Por Sebastián Barros
Donde hay una necesidad: ¿hay un derecho? El investigador del Conicet y profesor de la Universidad Nacional de la Patagonia Sebastián Barros, vuelve aquí sobre la conferencia que diera en Chile a fines de mayo el Ministro de la Corte Suprema de Justicia de la Argentina Carlos Rosenkrantz, para pensar desde la teoría política, la relación entre liberalismo, populismo y democracia.
El Ministro de la Corte Suprema de Justicia Carlos Rosenkrantz impartió una conferencia inaugurando el año académico de la Escuela de Pregrado de la Facultad de Derecho de la Universidad de Chile. La misma se tituló “Justicia, derecho y populismo en América Latina” y fue dictada el 26 de mayo de 2022. La conferencia tuvo repercusión pública en nuestro país porque Rosenkrantz hizo referencia a la frase atribuida a Eva Perón “donde hay una necesidad nace un derecho”. Respecto de esta aseveración, “corriente en mi país”, el juez señaló dos problemas. Uno es que esa afirmación no reconoce la escasez de recursos para satisfacer todas las necesidades. El otro es que no puede entenderse que toda aspiración a cubrir una necesidad deba transformarse automáticamente en un derecho jurídicamente ejecutable porque detrás de cada derecho hay un costo que pagar.
Parte de la opinión pública trató despiadadamente el lugar de enunciación de Rosenkrantz y los dilemas morales que supondría hablar críticamente de la urgencia de las necesidades desde la comodidad de un cargo vitalicio que no tributa y en un contexto de escasez. Sin embargo, el juez fue claro sobre lugar desde el que hablaba: explícitamente mencionó que su exposición rondó la teoría política, dando a entender que habló como miembro de una comunidad académica y como un ciudadano preocupado por los efectos de la forma populista de hacer política para la democracia constitucional liberal. No solo eso, hacia el final de su exposición, y al señalar los riesgos populistas, explicó que “los jueces tenemos poco que hacer” al respecto, apostando a la labor política y a la participación ciudadana. Es decir, Rosenkrantz habló como un académico militante y eso, considero, es algo muy saludable. Asumir que la figura de un juez es neutral políticamente es tan ingenuo como pensar que el liberalismo es neutral respecto de las ideas de vida buena.

Segmento de datos:

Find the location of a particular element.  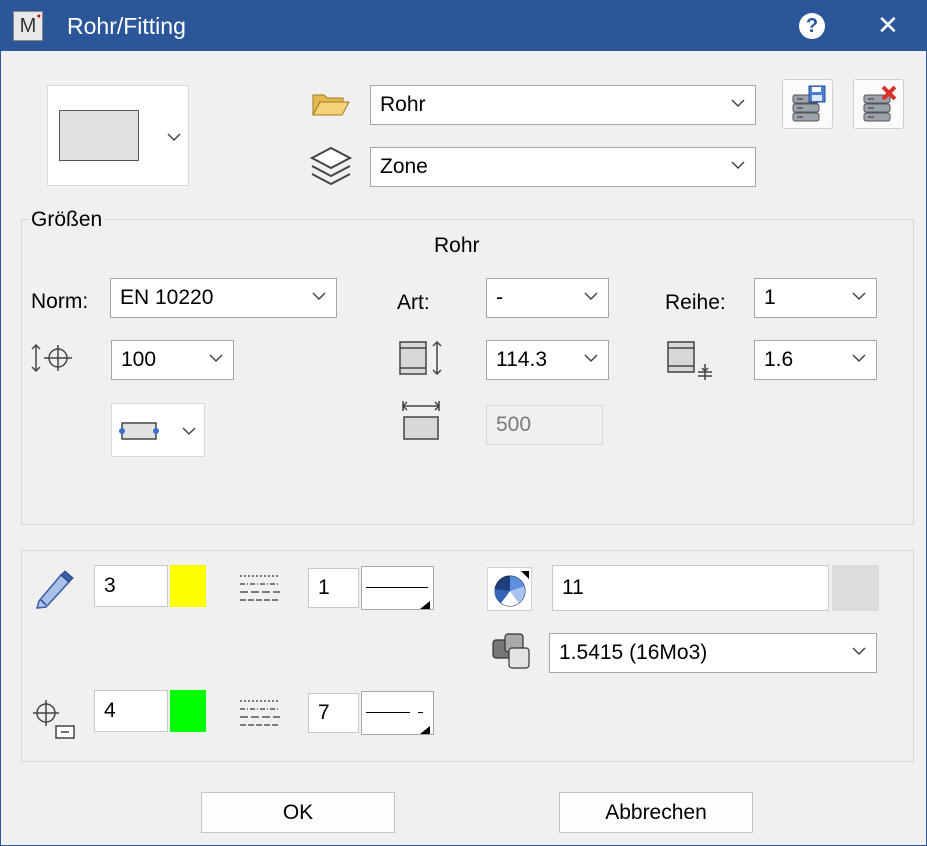

title-bar: M ● Rohr/Fitting ? ✕ is located at coordinates (464, 26).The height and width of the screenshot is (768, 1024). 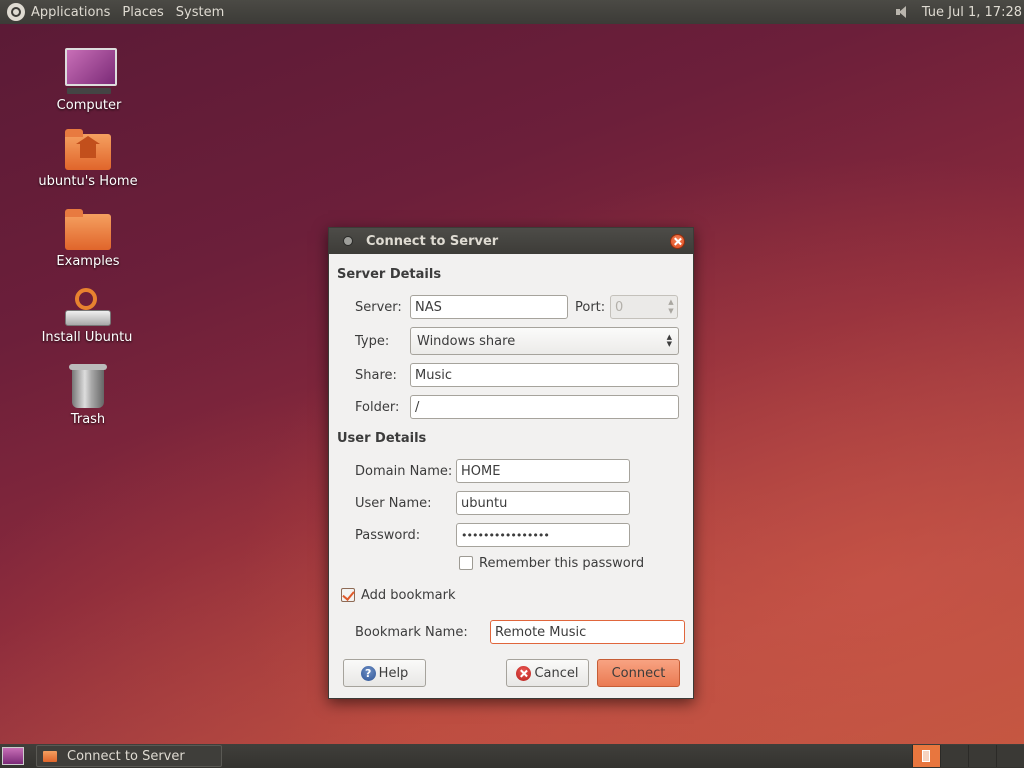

Tus tareas:
1. Enumera todas las personas que se nombran en el texto sobre la conferencia de Rosenkrantz.
2. Modifica el texto sobre la conferencia de Rosenkrantz en todo lo que va desde "Por Sebastián Barros" hasta "populismo y democracia.": escríbelo de nuevo con "científico" en lugar de "investigador".

Soluciones:
1. Sebastián Barros, Carlos Rosenkrantz, Eva Perón

2.
Por Sebastián Barros
Donde hay una necesidad: ¿hay un derecho? El científico del Conicet y profesor de la Universidad Nacional de la Patagonia Sebastián Barros, vuelve aquí sobre la conferencia que diera en Chile a fines de mayo el Ministro de la Corte Suprema de Justicia de la Argentina Carlos Rosenkrantz, para pensar desde la teoría política, la relación entre liberalismo, populismo y democracia.